The downside of installing from unstable is that you're likely to pull in a new libc6 and a bunch of other libraries. Using backports gives you (reasonably) current versions of specific software compiled against the stable version of the core libraries. The downside, as mdavid noted, is that backports.org versions are not always updated w.r.t. security issues; it depends on the individual backport maintainer. OTOH, if you build from scratch, then *you're* responsible for security updates. Of course, that's generally true anyway, but "apt-get upgrade lighttpd" is lot easier than grabbing and building new source. Especially since I personally have an aversion to installing compilers etc. on Internet-facing boxes. YMMV.

[rm]

Don't try to pull binary packages from sid, its going to end in pain. Better to backport it from sid if backports.org isn't to your favour.
One can build lighttpd this way.

::: Irssi: Starting query in freenode with dpkg
<dpkg> told random about simple sid backport
(First: See if the package has already been backport
ed. Ask me about <backports>.
If it hasn't,
1) Add a deb-src line for sid to your sources.list.
2) apt-get update
3) apt-get build-dep packagename;apt-get -b source packagename; 4) install the resultant debs.)


Or if you want to do the ./configure && make && make install drill I suggest using stow.
The procedure changes to ./configure --prefix=/usr/local/stow/progam --exec-prefix=/usr/local/stow/program && make && make install && cd /usr/local/stow/ && stow -v program


Is there a specific reason to ./configure --prefix=/usr instead of /usr/local/ in the howto? Feels like it could be bring up an issue or few later on.

[mdavid8421]

Steve, I am also allergic to keeping compilers on internet boxes. That is the reason why I delete all compilers and development stuff after our job is done.

As far as security is concerned, any admin has to read through security lists, find out if anything affects his/her server and accordinly patch the system.

SteveG wrote: tofu wrote:
Is Quote: apt-get install -t unstable lighttpd not a good alternative then?

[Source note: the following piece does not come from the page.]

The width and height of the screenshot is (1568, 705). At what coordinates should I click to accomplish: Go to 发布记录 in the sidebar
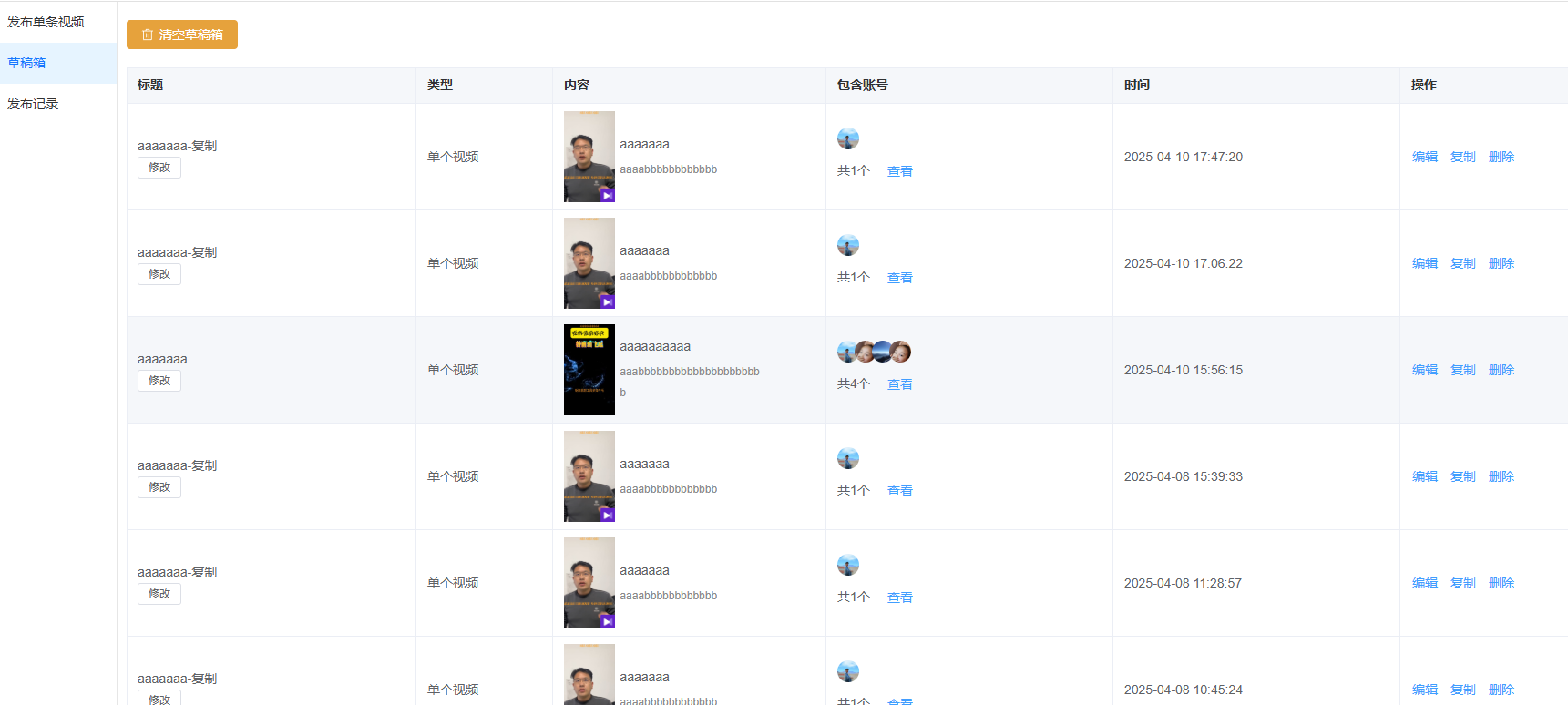[x=33, y=104]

The downside of installing from unstable is that you're likely to pull in a new libc6 and a bunch of other libraries. Using backports gives you (reasonably) current versions of specific software compiled against the stable version of the core libraries. The downside, as mdavid noted, is that backports.org versions are not always updated w.r.t. security issues; it depends on the individual backport maintainer. OTOH, if you build from scratch, then *you're* responsible for security updates. Of course, that's generally true anyway, but "apt-get upgrade lighttpd" is lot easier than grabbing and building new source. Especially since I personally have an aversion to installing compilers etc. on Internet-facing boxes. YMMV.

[tozz]

Is there any way to prevent PHP from roaming freely?

Both lighttpd and php-cgi is running as www-data but they can still access directorys everywhere (which is strange since I would think the filesystem would disallow it).

[SteveG]

Well, they can't go *everywhere*, but then can access any directory/file that has read permission for "other". Traditionally, this is the default. Note that they shouldn't be able to *write* everywhere.

The only easy way to prevent this (AFAIK) is to run the PHP et. al. stuff in a chroot. Well, not easy, really; straightforward is probably a better adjective.

As a side note, while the PHP "system" can access anything not explicitly forbidden, PHP *applications* shouldn't allow web users arbitrary access. But we all know bugs exist.